In Saturday night’s double bill with Berta Rojas, John Williams approached the musical terrain of the Venezuelan maestro Agustín Barrios Mangoré with the caution of an explorer in exotic regions—a caution not far removed from the daring of the adventurous tourist. On Sunday night, sharing the stage with Paco Peña, Williams approached the more familiar territory of southern Spain with the enthusiasm of the regular visitor who speaks the language and knows the people, and for whom familiarity breeds respect.

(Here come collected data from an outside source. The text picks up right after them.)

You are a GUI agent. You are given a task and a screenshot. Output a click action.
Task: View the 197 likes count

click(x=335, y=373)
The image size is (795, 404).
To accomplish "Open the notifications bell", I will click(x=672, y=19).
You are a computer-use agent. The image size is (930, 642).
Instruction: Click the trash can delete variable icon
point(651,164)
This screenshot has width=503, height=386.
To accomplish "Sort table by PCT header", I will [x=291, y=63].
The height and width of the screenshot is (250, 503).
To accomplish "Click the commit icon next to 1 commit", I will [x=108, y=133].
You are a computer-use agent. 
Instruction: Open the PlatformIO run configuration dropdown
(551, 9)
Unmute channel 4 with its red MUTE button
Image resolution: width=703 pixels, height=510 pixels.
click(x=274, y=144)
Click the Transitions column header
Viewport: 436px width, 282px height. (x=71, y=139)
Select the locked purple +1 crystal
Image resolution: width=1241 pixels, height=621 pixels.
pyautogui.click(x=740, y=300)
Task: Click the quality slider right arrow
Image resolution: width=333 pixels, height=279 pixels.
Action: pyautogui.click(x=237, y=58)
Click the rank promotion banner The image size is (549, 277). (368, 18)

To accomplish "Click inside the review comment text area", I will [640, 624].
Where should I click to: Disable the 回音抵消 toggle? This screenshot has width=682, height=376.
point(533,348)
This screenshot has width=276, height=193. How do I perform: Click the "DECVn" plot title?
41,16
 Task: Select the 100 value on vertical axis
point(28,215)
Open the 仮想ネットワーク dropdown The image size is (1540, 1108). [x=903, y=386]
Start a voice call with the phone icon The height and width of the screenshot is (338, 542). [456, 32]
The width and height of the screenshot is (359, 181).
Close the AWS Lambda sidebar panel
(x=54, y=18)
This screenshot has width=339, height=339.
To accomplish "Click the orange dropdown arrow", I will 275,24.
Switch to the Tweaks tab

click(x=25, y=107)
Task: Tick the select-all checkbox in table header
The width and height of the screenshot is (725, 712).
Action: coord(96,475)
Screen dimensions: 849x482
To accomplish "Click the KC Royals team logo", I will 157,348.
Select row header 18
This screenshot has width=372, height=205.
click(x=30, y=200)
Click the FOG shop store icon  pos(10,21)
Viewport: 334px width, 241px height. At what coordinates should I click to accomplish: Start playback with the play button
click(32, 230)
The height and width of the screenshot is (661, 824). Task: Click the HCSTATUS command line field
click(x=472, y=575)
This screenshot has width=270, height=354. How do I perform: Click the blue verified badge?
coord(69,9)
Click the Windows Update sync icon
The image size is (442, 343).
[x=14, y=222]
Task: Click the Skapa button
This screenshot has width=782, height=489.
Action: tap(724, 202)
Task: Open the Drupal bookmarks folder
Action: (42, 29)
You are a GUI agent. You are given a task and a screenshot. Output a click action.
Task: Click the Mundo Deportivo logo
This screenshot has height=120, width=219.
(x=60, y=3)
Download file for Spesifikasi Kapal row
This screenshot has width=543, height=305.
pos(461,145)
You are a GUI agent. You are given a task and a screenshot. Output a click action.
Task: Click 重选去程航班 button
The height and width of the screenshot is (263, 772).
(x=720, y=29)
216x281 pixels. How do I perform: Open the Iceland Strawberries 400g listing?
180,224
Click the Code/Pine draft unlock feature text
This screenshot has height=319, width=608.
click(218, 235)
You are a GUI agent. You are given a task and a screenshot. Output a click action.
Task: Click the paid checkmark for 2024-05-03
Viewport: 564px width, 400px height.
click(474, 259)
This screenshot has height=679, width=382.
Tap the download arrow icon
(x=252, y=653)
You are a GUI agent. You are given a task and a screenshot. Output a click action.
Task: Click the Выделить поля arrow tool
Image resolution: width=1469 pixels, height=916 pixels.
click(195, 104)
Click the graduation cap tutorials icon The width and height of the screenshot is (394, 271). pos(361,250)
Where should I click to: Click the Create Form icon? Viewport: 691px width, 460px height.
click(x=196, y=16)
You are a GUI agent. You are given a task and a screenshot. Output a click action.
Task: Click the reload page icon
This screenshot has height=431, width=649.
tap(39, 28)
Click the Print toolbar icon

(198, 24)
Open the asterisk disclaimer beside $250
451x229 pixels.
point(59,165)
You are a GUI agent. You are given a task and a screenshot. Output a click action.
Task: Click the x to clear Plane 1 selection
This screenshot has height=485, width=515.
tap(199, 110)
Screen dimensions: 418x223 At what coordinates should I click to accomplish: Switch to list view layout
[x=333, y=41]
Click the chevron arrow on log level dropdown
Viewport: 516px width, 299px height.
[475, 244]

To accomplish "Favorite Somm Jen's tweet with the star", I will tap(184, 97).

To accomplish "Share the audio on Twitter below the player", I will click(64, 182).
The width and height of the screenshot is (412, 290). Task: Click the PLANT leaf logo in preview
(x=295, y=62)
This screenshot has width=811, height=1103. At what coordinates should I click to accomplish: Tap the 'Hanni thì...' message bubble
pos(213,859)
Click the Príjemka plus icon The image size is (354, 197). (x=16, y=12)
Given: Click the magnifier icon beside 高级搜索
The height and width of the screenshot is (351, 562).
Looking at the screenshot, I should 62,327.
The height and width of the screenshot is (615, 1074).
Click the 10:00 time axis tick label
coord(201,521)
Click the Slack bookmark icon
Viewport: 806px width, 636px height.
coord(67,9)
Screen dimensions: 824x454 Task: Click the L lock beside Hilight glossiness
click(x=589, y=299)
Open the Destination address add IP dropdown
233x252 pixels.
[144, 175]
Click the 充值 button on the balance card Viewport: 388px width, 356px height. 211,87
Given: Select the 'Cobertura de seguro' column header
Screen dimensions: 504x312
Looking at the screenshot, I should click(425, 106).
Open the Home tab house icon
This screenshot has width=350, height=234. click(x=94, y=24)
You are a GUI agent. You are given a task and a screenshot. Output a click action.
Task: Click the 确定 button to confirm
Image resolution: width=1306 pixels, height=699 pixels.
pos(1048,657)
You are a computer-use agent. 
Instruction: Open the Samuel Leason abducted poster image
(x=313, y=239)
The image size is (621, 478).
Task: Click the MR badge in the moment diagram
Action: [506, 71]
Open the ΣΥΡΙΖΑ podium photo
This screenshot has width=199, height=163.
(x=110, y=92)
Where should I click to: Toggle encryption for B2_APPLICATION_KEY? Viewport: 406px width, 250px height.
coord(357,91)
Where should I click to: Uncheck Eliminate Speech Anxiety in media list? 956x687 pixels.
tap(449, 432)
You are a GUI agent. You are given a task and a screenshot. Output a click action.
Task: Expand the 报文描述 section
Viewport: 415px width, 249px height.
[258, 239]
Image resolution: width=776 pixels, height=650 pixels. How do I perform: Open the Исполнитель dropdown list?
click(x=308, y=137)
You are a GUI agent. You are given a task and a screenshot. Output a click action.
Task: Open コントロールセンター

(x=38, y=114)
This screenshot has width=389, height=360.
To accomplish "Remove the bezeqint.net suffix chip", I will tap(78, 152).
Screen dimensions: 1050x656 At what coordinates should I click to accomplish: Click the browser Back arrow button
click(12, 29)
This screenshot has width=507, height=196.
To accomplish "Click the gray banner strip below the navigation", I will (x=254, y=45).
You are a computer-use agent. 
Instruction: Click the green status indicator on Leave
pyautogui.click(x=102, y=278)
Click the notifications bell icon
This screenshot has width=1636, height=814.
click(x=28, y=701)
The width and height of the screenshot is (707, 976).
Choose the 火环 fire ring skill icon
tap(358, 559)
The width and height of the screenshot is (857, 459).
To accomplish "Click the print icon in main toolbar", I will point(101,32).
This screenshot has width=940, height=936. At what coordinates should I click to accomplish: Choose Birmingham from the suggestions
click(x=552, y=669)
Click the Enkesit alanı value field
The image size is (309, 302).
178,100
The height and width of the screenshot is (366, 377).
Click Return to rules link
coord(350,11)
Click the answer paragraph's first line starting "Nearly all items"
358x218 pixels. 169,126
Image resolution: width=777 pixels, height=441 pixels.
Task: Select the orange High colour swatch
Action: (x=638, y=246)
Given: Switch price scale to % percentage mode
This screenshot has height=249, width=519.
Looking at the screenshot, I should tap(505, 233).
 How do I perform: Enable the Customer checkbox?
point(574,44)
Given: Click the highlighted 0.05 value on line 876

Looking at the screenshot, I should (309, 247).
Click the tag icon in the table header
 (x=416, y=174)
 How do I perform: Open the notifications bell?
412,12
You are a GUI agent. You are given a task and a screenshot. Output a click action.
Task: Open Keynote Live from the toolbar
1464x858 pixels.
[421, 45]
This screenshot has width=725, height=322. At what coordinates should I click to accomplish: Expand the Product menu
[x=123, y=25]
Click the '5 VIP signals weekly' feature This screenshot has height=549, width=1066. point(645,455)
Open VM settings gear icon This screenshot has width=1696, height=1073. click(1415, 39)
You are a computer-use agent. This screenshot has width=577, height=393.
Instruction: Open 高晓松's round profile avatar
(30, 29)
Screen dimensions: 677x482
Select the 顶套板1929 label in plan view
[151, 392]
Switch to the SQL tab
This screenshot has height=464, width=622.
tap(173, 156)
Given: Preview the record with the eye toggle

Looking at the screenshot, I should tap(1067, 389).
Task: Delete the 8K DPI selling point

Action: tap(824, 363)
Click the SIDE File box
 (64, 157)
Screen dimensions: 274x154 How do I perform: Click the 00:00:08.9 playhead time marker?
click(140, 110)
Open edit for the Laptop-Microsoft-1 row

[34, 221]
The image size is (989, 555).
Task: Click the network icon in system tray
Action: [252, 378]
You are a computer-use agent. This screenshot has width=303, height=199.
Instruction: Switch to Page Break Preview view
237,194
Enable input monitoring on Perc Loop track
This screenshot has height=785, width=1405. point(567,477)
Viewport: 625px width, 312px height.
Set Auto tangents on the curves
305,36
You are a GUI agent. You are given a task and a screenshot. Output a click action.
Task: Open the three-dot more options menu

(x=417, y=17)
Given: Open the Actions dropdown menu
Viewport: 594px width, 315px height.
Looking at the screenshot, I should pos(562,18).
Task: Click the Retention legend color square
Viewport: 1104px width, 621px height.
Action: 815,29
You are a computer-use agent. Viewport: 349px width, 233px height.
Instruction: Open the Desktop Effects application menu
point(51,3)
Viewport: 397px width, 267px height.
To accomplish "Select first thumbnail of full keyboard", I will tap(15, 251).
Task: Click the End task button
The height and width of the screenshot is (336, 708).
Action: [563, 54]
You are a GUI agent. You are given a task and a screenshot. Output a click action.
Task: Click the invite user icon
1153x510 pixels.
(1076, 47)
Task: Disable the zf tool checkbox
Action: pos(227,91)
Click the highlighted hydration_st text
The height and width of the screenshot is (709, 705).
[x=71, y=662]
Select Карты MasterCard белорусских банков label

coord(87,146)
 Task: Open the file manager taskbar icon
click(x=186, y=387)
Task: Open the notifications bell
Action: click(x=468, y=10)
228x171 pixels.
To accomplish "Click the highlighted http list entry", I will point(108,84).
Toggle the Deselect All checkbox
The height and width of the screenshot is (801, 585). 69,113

Williams and Peña have been friends and collaborators since the late Sixties. They have cross-fertilized each other’s styles, with Peña adding a Williams-like tonal refinement to the attacking Flamenco style, and Williams adding a little of the Peña edge to his diplomatic manner. Williams was more at ease tonight, walking onto the Wanamaker’s stage and jumping straight into the loose Andalusian cadence of a composition whose English title, “Daybreak,” suggested the opening of an evening of possibilities. Being Williams, the statesman of classical guitar, he then made some friendly remarks, explained the provenance of the next two pieces, took us back to the birth of the instrument, and assembled the materials which Peña was shortly to detonate. 

“Fantasia,” by the vihuela player Luis de Milán (ca. 1500–61) and adapted for guitar by Williams, laid out the architectural framework with strong octaves and stately chording. “Canarios,” written for the comparatively new five-string guitar by Gaspar Sanz (1640–1710), was a Canary Islands dance in 5/4 time, with an emphasis on the second of the first three beats, and plenty of attack.

Another Luis de Milán composition, “Toda mi vida os amé,” formed the basis for Williams’s “Homage to Raphael.” Williams played his opening minor theme cinematically—after all, guitarists admire Williams for his technique and his elevation of the guitar to the dignity of the concert hall, but most people know him for the theme to The Deer Hunter. The second movement was bravura stuff, with skittering high triplets, Flamenco-ish descending phrases, and plenty of forceful chording in the engine room. The third movement reharmonized the first in a major key, with some smoothly executed harmonics evoking the original minor.

Having sketched the vocabulary, Williams finished with three Albéniz favorites. The tremolo and mid-voiced melody on “Asturias” were technically superb, but not all of the C chords were slashed with the requisite swagger. “Majorca,” with its tinges of Arab and Catalan influences, soaring central section, and clever re-voicings, was the highlight of the set. The finale, “Cordoba,” was marred when Williams, perhaps focusing too much on harmolodic decoration in its closing stages, didn’t get back down the neck in time and skidded across a chord.

Peña opened with a flaming response to Williams’s set, moving murkily between A-flat and D-flat before slaloming down the Andalusian cadence with profligate and fertile ease.

Paco Peña came on white-haired and white-shirted, his capo fixed at the first fret to raise the string tension, and a small black square of duct tape on the back of his guitar like a pirate’s flag. This small black square says it all. It’s an old guitarist’s trick. If you wear chunky belt buckles, or play with the guitar pressed to your body, a square of duct tape will prevent you accidentally scratching the back of the axe. They don’t teach you that in music school.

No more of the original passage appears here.